Greeks thought dogs could foresee evil.

"Usually superstitions about dogs are somewhat ominous. But here's one my grandmother believed--if you have your new-born baby licked by a dog, your baby will be a quick healer. We all believe this because I was not licked, and I'm a slow healer and my brother, who was licked, is a quick healer--go figure."
Source: Dog Hause Visitor Lyn Taliaferro

Howling dogs mean the wind god has summoned death, and the spirits of the dead will be taken.

A howling dog at night means bad luck or somebody close to you will be very sick or worse.

Dogs have always been credited with the power of sensing supernatural influences, and seeing ghosts, spirits, faeries or deities which are invisible to human eyes. In Wales only dogs could see the death-bringing hounds of Annwn; in ancient Greece the dogs were aware when Hecate was at a crossroads foretelling a death. Dogs are believed to be aware of the presence of ghosts, and their barking, whimpering or howling is often the first warning of supernatural occurrences.
Source: Vanessa's Pagan Place Folklore Page

There are many instances of black dog ghosts which are said to haunt lanes, bridges, crossroads, footpaths and gates, particularly in Suffolk, Norfolk and the Isle of Man. Some black dogs are said to be unquiet ghosts of wicked souls, but others are friendly guides and protectors to travellers; the Barguest of northern England could also appear as a pig or a goat, but was most commonly a huge black dog with large eyes and feet which left no prints. Packs of ghostly hounds have also been recorded all over Britain, often heard howling as they pass by on stormy nights rather than actually seen; these hounds generally foretell death, or at least disaster, if they are seen and the proper action is to drop face-down onto the ground to avoid spotting them.
Source: Vanessa's Pagan Place Folklore Page

When a dog howls in an otherwise silent night, it is said to be an omen of death, or at least of misfortune. A howling dog outside the house of a sick person was once thought to be an omen that they would die, especially if the dog was driven away and returned to howl again. A dog which gives a single howl, or three howls, and then falls silent is said to be marking a death that has just occurred nearby.
Source: Vanessa's Pagan Place Folklore Page

Dogs were feared as possible carriers of rabies; sometimes even a healthy dog was killed if it had bitten someone, because of the belief that if the dog later developed rabies, even many years afterwards, the bitten person would also be afflicted.

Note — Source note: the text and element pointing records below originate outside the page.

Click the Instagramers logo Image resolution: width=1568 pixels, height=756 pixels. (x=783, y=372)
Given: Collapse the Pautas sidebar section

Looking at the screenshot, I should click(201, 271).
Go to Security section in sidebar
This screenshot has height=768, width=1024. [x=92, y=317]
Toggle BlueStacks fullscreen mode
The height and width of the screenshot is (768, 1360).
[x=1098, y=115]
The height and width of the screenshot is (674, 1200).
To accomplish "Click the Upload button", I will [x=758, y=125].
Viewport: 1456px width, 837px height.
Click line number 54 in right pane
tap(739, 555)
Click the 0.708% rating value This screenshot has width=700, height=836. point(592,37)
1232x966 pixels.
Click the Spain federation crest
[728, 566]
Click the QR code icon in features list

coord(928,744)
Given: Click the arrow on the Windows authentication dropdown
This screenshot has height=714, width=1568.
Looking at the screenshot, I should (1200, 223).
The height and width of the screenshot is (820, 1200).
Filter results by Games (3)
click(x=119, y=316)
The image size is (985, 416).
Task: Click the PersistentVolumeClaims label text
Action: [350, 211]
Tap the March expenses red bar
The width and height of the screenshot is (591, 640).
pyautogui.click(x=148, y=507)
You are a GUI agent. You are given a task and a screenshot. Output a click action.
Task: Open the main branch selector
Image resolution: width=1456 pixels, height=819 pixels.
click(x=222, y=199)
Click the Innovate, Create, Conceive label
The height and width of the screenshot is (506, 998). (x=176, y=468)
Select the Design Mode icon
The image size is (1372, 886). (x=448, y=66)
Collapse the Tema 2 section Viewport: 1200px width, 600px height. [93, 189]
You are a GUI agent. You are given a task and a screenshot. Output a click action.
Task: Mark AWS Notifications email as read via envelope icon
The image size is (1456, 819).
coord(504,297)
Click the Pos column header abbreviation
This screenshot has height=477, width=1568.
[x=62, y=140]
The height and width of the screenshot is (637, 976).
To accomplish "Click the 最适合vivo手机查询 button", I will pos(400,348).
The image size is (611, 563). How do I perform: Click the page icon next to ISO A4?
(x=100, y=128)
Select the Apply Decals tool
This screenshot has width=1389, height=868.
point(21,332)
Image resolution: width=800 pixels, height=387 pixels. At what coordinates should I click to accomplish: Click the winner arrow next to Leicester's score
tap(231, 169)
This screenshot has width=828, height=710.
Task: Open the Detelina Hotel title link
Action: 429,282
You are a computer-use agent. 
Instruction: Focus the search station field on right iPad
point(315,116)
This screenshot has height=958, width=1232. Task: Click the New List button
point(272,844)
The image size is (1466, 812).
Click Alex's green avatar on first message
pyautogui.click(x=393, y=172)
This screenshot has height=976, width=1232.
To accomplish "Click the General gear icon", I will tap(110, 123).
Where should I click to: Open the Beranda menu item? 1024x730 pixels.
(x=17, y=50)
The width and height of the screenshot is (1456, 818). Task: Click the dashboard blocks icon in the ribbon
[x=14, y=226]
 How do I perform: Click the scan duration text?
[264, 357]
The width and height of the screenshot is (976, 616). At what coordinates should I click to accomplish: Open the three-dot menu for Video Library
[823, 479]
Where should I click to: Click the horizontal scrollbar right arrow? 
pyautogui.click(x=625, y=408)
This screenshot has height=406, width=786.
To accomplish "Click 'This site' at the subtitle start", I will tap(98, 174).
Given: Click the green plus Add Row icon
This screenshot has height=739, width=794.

Remedies for the bite of a mad dog often included the patient being forced to eat a part of the dog in question, such as its hairs or a piece of its cooked liver. Dogs were also used to cure other illnesses; one old charm which was often used for childrens' illnesses was to take some of the patient's hairs and feed them to a dog imbetween slices of bread and butter; the ailment was believed to transfer to the animal, healing the patient.
Source: Vanessa's Pagan Place Folklore Page

In Scotland, a strange dog coming to the house means a new friendship; in England, to meet a spotted or black and white dog on your way to a business appointment is lucky. Three white dogs seen together are considered lucky in some areas; black dogs are generally considered unlucky, especially if they cross a traveller's path or follow someone and refuse to be driven away. Fishermen traditionally regard dogs as unlucky and will not take one out in a boat, or mention the word 'dog' whilst at sea.
Source: Vanessa's Pagan Place Folklore Page

The sight of a dog eating grass, rolling on the floor or scratching itself excessively are all said to be omens that rain is imminent.